The Code of Conduct is intended to increase transparency and accountability around investment firms’ efforts to attract pension fund investments and investment management services. The settlement has broad implications for all investment firms doing or seeking to do business with public pension funds across the country.
The Code of Conduct, which governs all transactions between the Carlyle Group (or any other investment firm that signs the Code) and any public pension fund anywhere in the United States:
- bans the use of non-employee placement agents, lobbyists or other intermediaries when doing business with a public pension fund;
- prohibits campaign contributions above $300 by investment firms, their employees or their relatives to elected officials that have, or can appoint others that have, responsibility or oversight over the decision-making process of a public pension fund, during the two-year period prior to the time the investment firm starts to do business with the public pension fund, and throughout the term of the business relationship;
- prohibits gifts of any kind by investment firms, their employees or their relatives to public pension fund officials, employees, fiduciaries or their relatives;
- requires public disclosures regarding campaign contributions (even those unrelated to public pension funds), the names and roles of investment firm personnel who could have any contact with employees of a public pension fund, and compensation to third parties that is related to public pension fund activities;
- targets “revolving door” employment practices by banning the hiring of a public pension fund official in the two-year period following his or her separation from the public pension fund, unless he or she will have no contact with or role regarding the pension fund;
- prohibits any unauthorized use or disclosure of confidential or sensitive information of a public pension fund, including any use that might reasonably be expected to diminish the value of a pension fund investment, or give an advantage to a disclosing party or any third party; and requires prompt disclosure, and cure, of actual or apparent conflicts of interest.

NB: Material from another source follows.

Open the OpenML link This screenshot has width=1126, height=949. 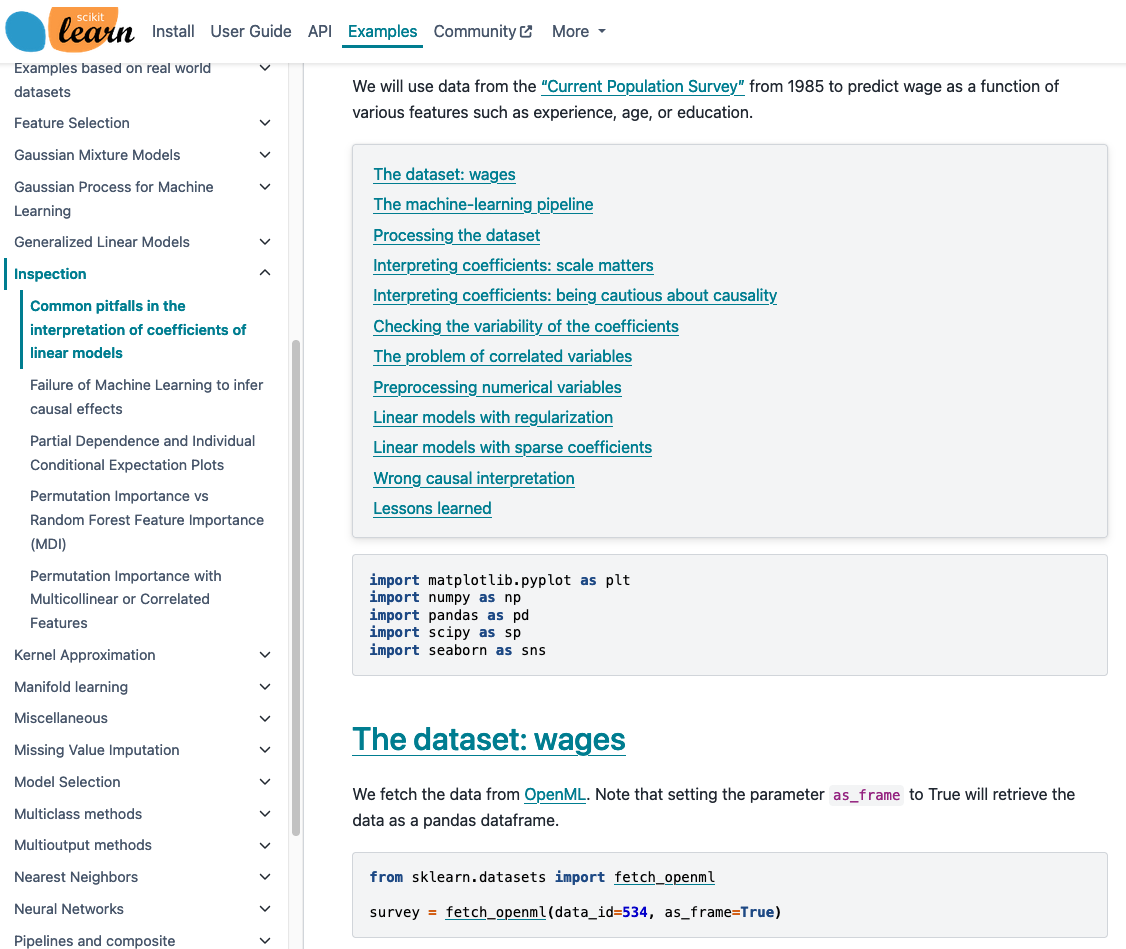(x=555, y=795)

The investment firm must provide various certifications and disclosures to the New York Attorney General regarding the items listed above. The certifications and disclosures are required to be made semi-annually, annually, or on a transaction-specific basis, depending on the specific disclosure item, and are required to be published on the investment firm’s website and the Attorney General’s website.
The Code of Conduct also mandates adoption of internal policies and protocols to implement its principles, as well as dissemination of, and annual training on, the Code of Conduct.

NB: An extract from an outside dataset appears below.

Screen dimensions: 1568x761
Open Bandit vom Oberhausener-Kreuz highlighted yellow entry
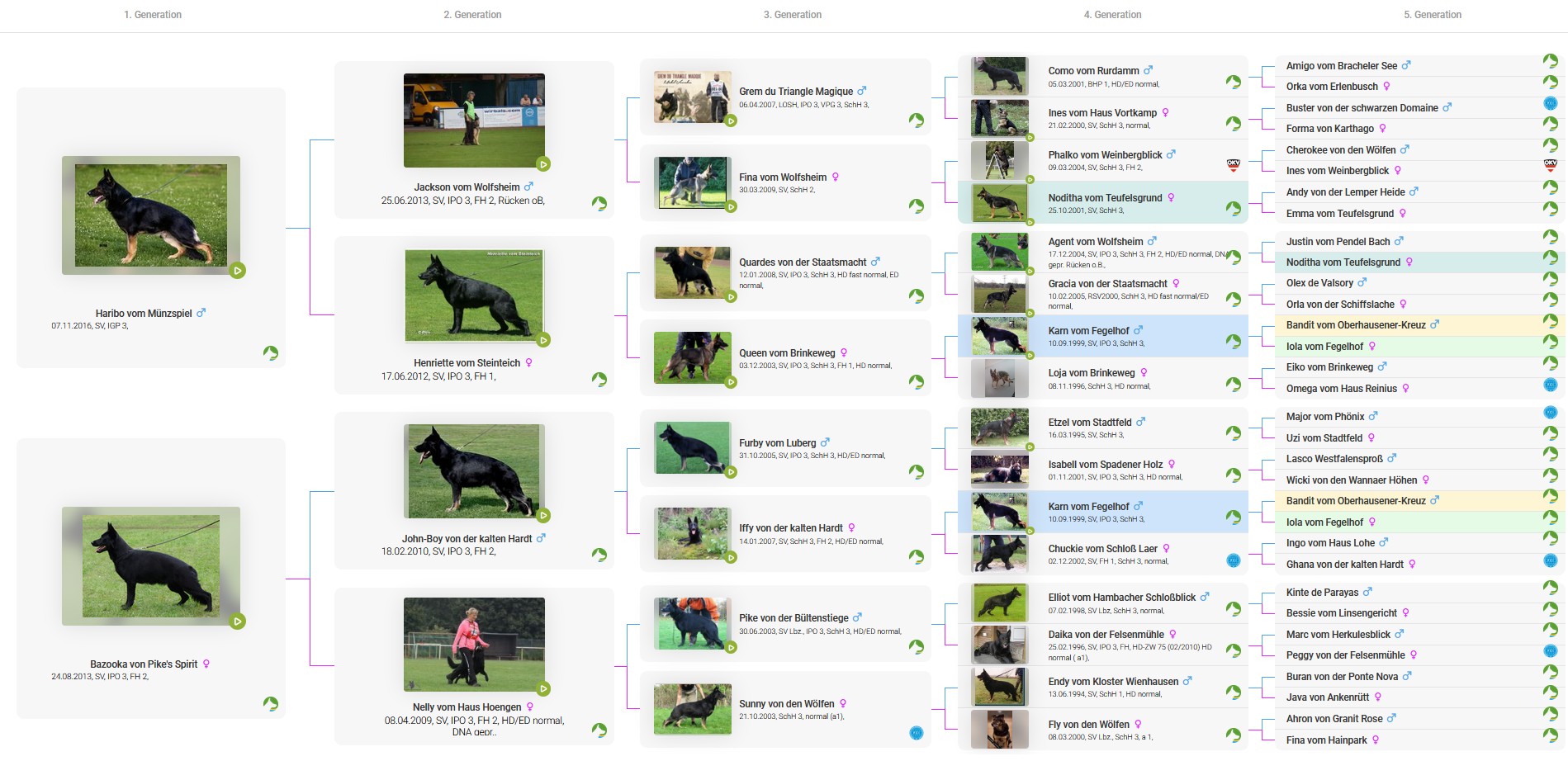(x=1356, y=325)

Material violations of the Code of Conduct are grounds for withdrawal by the public pension fund from an investment fund, excused participation in future investments, and/or the pursuit of any other applicable remedies. If an investment firm’s business relationship with a public pension fund is terminated due to a violation of the Code of Conduct, the firm may be disqualified from any future business relationship with the public pension fund for up to ten years.
Any investment firm that is currently managing public pension fund money or that wants to manage public pension fund money in the future, particularly in New York, should understand the Code of Conduct and be prepared to agree to its terms. An investment firm’s preparation for agreeing to the Code of Conduct should include considering whether the mandated internal policies should be adopted now, analysis of the firm’s current use of third party intermediaries with respect to public pension funds, collection of information required to be disclosed and certified to the public pension funds, and identification of any terms with respect to which the firm is not in compliance.